Maioria das mulheres sexualmente ativas tem HPV
O HPV é um grupo de vírus que infecta a pele e as mucosas, principalmente, através de contato sexual, seja pelo contato da pele com pele ou pele com mucosa. Por isso, o contágio pode acontecer mesmo com o uso do preservativo, o que faz com que mudanças comportamentais no que diz respeito às relações sexuais e a vacinação sejam muito importantes.
De acordo com o Ministério da Saúde, cerca de 80% das mulheres sexualmente ativas serão infectadas por um ou mais tipos de HPV em algum momento de suas vidas. A maioria delas costuma ser transitória e é eliminada naturalmente pelo sistema imune, com regressão entre seis meses e dois anos, após a exposição, sem causar maiores problemas. Em alguns casos, no entanto, surgem verrugas na região genital e na boca.
Se a doença não for tratada adequadamente, pode desencadear lesões que são precursoras de câncer, principalmente o de colo de útero. Ao contrário do que muita gente imagina, o HPV também pode afetar homens.
“Nesse caso estima-se que a prevalência seja de 30% e o contágio está associado a câncer de pênis, ânus, boca e orofaringe”, conta a ginecologista do Einstein. Nas mulheres, além do câncer de colo de útero, ele pode estar por trás de câncer de vulva, vagina, boca e orofaringe.

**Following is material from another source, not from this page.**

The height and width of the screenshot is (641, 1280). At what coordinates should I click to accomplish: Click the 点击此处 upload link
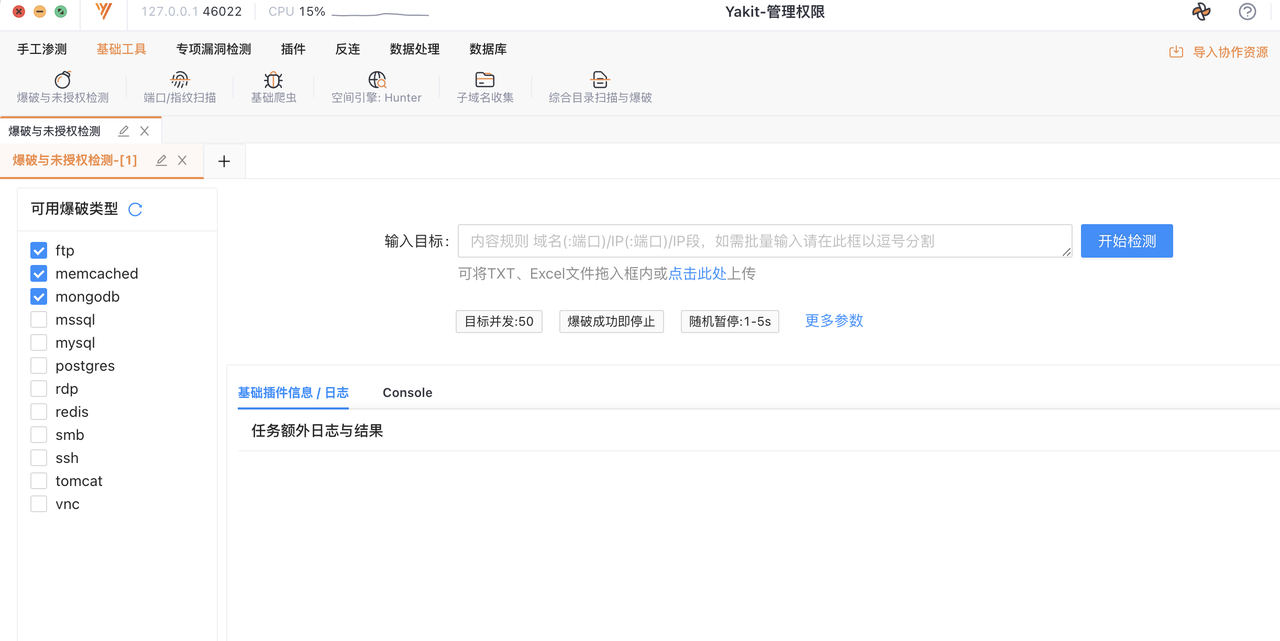click(697, 274)
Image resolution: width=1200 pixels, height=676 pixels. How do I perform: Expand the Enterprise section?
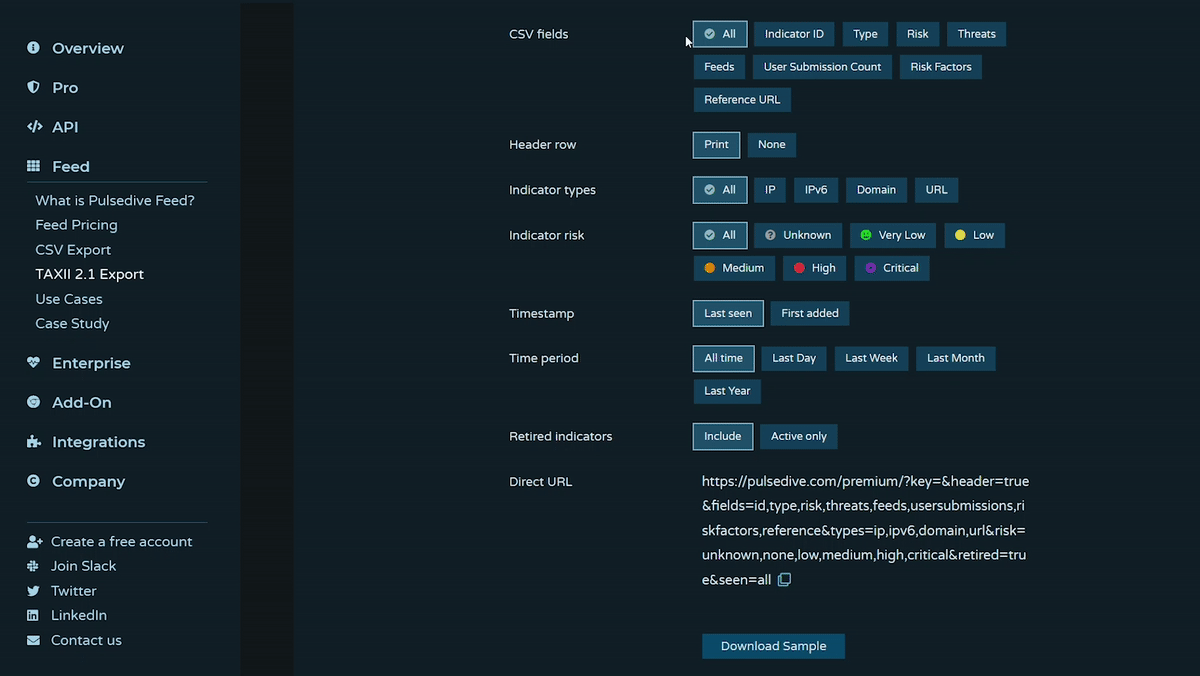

Além da vacinação, as mulheres devem fazer o papanicolau, exame ginecológico preventivo, para identificar as lesões precursoras do câncer do colo do útero. Inicialmente, o exame deve ser feito anualmente. Após dois exames seguidos (com um intervalo de um ano) apresentando resultado normal, o preventivo pode ser feito a cada três anos.